When is a Wolf Not a Wolf?
When it’s a dog.
In today’s issue of Science, one of the most prestigious journals, various scholars—some good friends of mine—write about the origin of dogs. Dogs are very good at interacting with humans, highly trainable, amusing, loyal, and loving. Sometimes they are very beautiful and they take great joy in simple things. Of course, dogs are notoriously our best friend—and wolves are not. Wolves are in fact such a feared and hated enemy that humans have tried repeatedly to wipe the species out. Wolves are clever, large, ferocious, efficient, wild and deadly. They are also beautiful, good parents, amazing singers, and a symbol of wildness.
So how do you tell the difference?
We know by simple observation, genetic studies, and obvious resemblances that dogs are descended from wolves.
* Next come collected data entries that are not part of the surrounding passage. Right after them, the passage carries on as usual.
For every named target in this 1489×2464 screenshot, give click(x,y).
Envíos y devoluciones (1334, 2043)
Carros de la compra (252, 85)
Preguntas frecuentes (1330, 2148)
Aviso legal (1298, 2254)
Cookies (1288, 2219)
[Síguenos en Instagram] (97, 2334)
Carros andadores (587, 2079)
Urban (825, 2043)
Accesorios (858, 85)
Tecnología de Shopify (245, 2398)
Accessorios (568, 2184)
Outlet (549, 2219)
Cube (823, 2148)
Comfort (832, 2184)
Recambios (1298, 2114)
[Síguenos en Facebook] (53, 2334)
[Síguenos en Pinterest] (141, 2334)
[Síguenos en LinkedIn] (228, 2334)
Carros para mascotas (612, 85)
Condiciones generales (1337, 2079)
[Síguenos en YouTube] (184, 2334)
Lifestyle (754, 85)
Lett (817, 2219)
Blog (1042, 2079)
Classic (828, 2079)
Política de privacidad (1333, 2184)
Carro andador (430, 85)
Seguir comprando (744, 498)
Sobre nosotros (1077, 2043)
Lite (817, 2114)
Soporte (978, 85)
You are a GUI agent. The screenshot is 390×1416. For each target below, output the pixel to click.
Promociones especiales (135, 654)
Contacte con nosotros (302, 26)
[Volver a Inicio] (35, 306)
They are a very special type of wolf that humans, over long periods of time, shaped to be companions, guardians, assistants, and something very much like family. Being a dog is a genetic issue and the great variety of dogs in the world show that humans have been able to select for many different traits – such fast running, ability to swim, an incredible sense of smell, size, color, and many other things. But all this took time and careful breeding, by humans that had no other example of what domestication could do. Dogs were the first—and some would argue, the best (though I would personally contend that cats and horses are quite as good)—domesticated animal ever.